ABOUT THIS EXERCISE: Start with the line that holds "Click the ratio value field showing 0". Please copy it and each remaining line below exactly, leaving pictures out.

EXCERPTED RECORDS:
########

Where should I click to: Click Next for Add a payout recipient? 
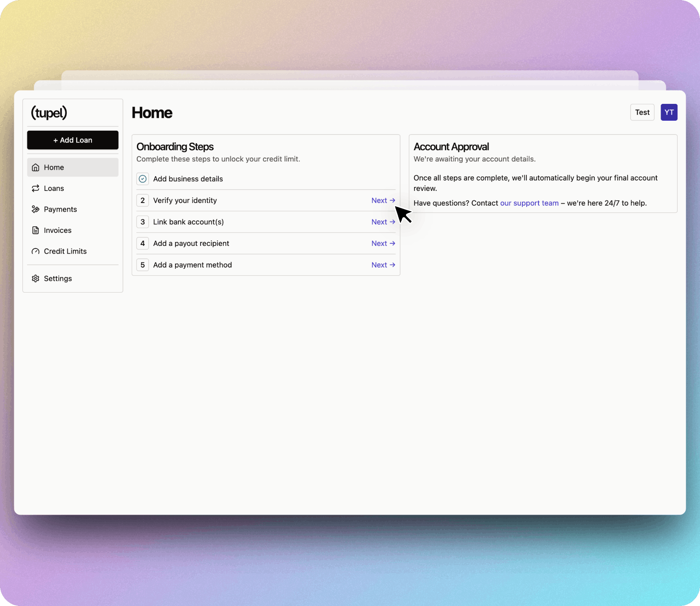click(383, 243)
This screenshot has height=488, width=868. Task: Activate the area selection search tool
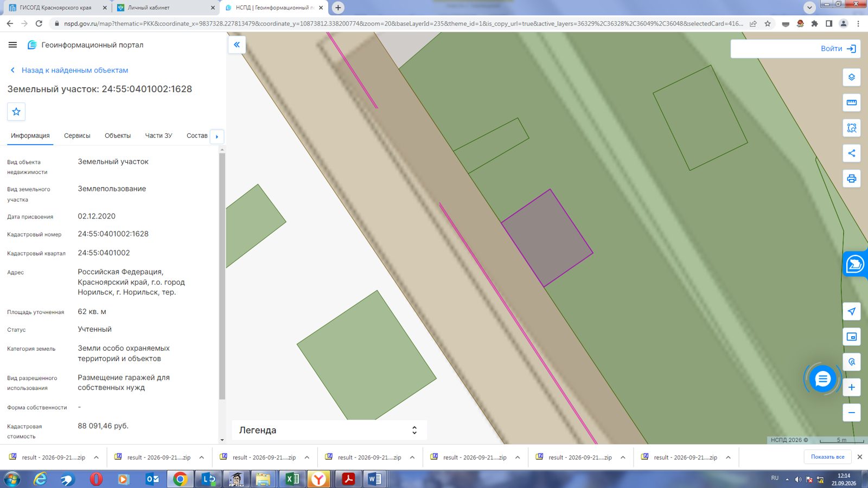(851, 128)
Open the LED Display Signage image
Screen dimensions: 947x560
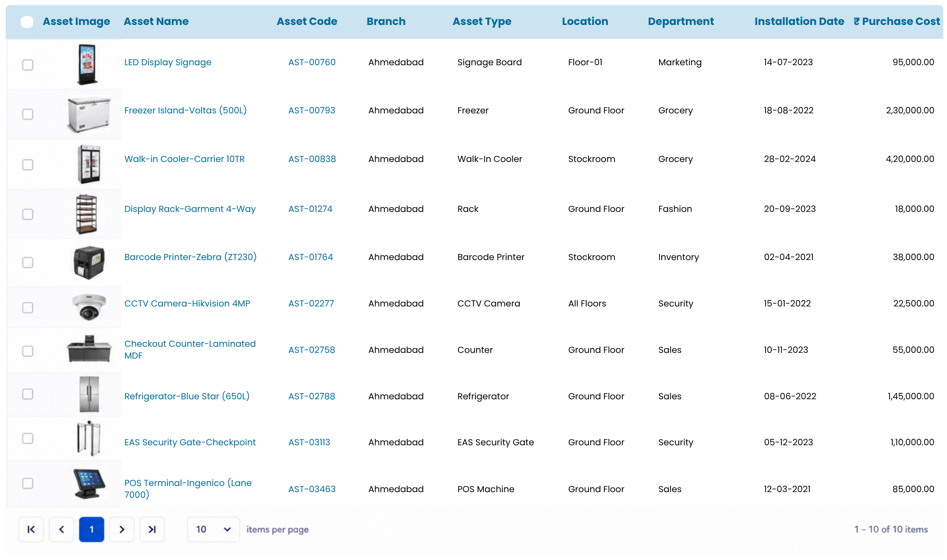88,64
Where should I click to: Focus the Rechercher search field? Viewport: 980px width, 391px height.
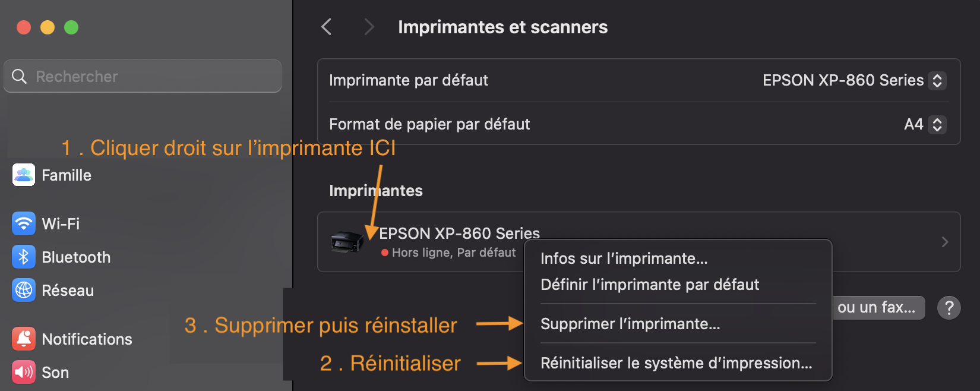click(143, 77)
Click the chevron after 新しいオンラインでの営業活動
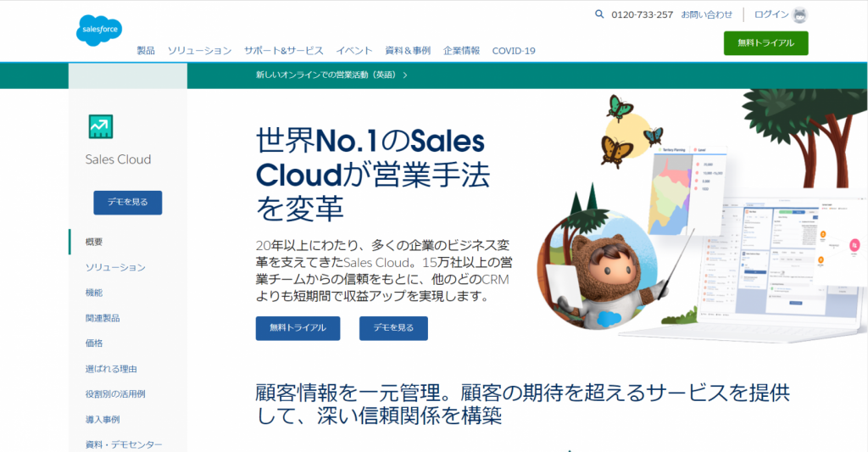The image size is (868, 452). [x=405, y=75]
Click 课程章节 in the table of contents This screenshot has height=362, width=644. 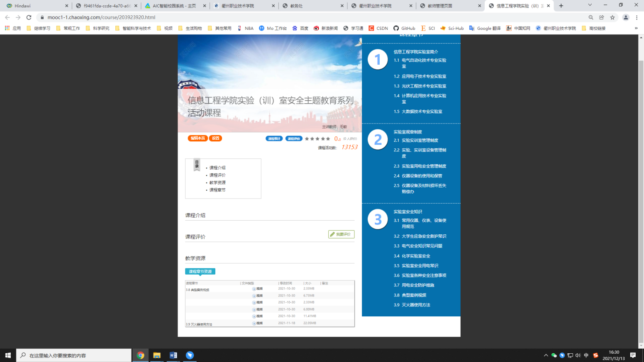coord(217,190)
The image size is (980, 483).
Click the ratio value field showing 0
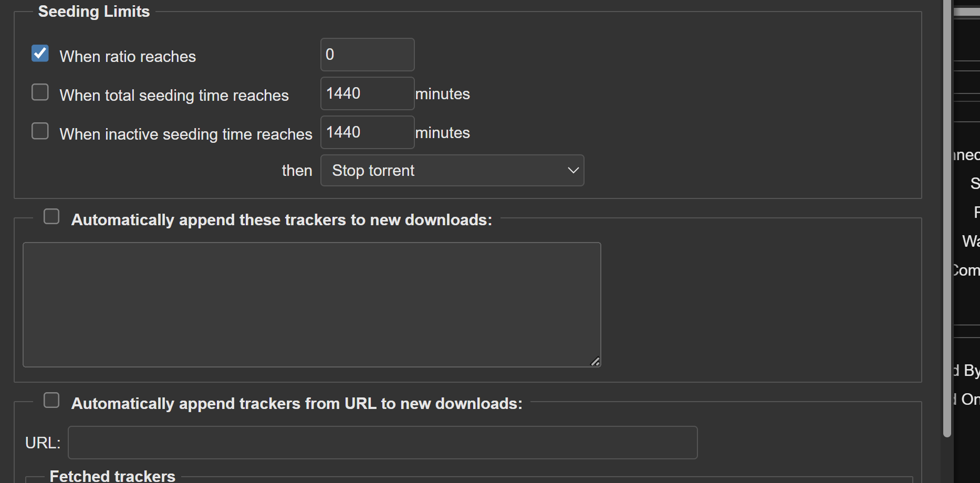[367, 55]
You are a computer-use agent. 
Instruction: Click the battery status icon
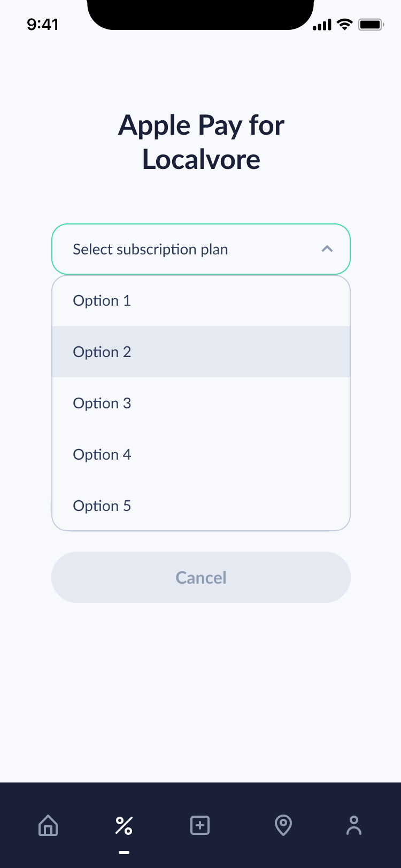pyautogui.click(x=371, y=25)
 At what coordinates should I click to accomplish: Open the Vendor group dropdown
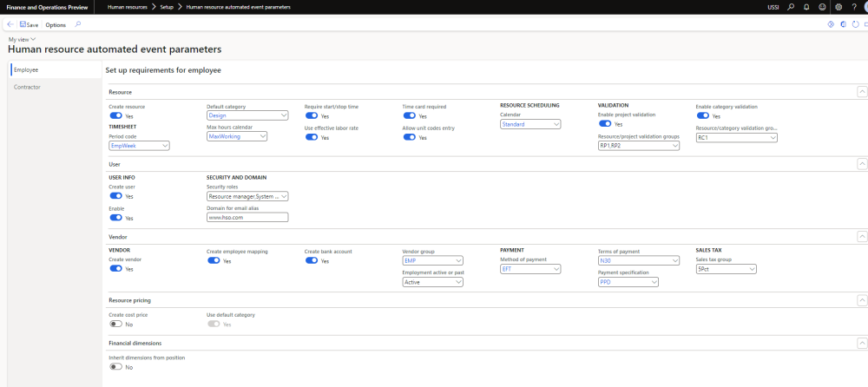tap(433, 260)
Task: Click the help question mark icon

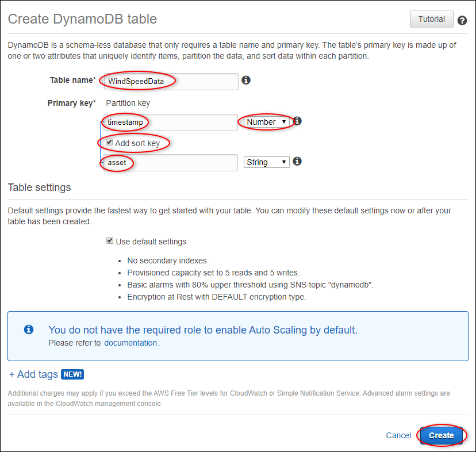Action: pyautogui.click(x=462, y=21)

########

EXPECTED OUTPUT:
Click the ratio value field showing 0
[367, 55]
You are a computer-use agent. 
Instruction: Click the battery status icon
pyautogui.click(x=371, y=25)
 At what coordinates should I click to accomplish: Open the Vendor group dropdown
tap(433, 260)
Task: Click the help question mark icon

Action: pyautogui.click(x=462, y=21)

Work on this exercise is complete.